What to work on: Of all the entries below, only the lines from the one with "Tap the PUBLIC" up to and including the one with "You are a computer-use agent. This" are to be duplicated exactly.

Data for processing:
===============
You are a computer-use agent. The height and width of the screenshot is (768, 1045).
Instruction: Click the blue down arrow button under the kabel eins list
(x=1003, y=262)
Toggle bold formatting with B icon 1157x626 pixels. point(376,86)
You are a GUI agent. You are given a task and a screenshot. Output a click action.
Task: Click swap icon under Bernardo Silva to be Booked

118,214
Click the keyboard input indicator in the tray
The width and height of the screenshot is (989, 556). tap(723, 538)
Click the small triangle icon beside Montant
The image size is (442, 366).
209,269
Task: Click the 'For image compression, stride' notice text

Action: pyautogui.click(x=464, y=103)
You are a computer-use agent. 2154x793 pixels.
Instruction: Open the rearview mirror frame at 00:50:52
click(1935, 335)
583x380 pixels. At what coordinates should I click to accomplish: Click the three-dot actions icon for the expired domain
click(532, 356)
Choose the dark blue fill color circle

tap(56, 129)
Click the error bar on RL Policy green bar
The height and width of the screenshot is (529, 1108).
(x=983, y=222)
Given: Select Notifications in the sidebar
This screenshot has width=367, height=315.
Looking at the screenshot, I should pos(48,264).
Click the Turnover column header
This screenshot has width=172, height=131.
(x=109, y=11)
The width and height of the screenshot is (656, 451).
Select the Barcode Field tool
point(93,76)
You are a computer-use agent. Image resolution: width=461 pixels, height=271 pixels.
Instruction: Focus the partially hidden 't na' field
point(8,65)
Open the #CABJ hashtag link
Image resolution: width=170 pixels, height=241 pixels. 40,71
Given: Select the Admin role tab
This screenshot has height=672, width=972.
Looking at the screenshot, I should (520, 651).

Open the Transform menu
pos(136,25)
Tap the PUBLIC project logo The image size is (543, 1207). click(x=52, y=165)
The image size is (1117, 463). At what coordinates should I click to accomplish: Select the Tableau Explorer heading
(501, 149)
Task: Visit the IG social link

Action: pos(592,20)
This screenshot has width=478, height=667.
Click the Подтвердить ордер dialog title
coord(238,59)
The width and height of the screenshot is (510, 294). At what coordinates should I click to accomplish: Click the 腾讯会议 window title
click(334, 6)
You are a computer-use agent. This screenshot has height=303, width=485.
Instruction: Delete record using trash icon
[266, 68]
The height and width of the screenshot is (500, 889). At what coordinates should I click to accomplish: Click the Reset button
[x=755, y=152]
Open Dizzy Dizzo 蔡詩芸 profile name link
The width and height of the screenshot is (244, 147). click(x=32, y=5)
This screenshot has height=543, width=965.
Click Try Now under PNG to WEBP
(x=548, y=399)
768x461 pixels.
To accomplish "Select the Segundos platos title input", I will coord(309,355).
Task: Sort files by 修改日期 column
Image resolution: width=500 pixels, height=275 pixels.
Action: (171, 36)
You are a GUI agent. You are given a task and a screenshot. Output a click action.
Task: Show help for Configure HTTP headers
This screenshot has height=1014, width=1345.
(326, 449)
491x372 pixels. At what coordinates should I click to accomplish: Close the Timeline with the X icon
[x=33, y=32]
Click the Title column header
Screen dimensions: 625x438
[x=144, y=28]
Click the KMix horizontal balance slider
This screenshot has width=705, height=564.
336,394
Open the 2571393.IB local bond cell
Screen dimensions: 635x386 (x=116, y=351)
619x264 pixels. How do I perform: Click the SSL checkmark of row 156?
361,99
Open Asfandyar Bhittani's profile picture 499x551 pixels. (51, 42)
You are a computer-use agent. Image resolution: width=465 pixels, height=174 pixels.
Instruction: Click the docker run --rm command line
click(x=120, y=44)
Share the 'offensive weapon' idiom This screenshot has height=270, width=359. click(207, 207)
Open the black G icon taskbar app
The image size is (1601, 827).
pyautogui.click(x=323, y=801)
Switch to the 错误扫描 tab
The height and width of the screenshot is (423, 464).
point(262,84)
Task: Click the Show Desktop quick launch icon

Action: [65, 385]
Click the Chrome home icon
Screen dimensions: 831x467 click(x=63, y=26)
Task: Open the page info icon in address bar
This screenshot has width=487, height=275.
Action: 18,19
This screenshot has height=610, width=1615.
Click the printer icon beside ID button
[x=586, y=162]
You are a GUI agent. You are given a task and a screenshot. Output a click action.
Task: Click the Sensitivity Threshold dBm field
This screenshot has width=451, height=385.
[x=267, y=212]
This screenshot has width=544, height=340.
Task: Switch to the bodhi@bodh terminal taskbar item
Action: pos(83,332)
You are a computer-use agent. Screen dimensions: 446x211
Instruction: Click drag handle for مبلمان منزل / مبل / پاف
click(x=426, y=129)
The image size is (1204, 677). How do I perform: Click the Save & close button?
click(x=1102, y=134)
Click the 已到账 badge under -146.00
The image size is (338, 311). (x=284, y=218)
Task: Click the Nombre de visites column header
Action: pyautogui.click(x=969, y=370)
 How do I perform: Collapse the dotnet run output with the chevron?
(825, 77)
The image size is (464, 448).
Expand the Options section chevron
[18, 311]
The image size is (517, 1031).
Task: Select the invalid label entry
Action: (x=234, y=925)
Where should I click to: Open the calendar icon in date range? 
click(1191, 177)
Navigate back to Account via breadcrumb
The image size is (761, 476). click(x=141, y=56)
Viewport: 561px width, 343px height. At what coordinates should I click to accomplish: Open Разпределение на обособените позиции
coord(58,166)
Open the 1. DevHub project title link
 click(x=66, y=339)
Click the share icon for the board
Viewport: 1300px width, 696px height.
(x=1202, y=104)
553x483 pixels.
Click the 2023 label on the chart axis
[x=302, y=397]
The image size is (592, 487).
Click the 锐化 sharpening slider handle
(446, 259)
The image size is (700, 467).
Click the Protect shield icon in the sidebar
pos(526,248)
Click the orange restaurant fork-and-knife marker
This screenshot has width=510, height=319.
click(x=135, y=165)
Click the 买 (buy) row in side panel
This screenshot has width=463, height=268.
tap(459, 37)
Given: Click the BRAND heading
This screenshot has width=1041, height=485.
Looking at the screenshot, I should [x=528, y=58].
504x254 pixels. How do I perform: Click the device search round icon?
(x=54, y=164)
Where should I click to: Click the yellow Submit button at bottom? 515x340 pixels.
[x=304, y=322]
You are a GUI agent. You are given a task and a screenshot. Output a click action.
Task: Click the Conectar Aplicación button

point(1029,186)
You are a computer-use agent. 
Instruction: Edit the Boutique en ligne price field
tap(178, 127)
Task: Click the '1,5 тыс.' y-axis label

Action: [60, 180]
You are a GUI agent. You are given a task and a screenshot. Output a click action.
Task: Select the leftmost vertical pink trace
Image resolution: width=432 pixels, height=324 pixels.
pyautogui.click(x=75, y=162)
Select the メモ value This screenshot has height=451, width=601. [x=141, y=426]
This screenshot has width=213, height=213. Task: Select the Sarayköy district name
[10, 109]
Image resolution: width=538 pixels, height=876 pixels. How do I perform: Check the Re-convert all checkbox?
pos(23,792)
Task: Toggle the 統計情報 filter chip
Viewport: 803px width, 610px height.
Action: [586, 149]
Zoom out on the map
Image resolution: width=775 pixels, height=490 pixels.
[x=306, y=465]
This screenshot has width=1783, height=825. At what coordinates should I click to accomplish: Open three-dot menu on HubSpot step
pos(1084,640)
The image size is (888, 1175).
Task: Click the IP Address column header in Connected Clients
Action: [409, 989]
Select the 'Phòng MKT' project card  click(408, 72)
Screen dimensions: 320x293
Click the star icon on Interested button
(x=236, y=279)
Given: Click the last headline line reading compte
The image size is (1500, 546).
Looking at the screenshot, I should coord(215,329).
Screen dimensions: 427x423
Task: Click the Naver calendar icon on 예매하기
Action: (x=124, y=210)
===============
Expected answer:
Tap the PUBLIC project logo The image size is (543, 1207). click(x=52, y=165)
The image size is (1117, 463). At what coordinates should I click to accomplish: Select the Tableau Explorer heading
(501, 149)
Task: Visit the IG social link

Action: pos(592,20)
This screenshot has width=478, height=667.
Click the Подтвердить ордер dialog title
coord(238,59)
The width and height of the screenshot is (510, 294). At what coordinates should I click to accomplish: Click the 腾讯会议 window title
click(334, 6)
You are a computer-use agent. This screenshot has height=303, width=485.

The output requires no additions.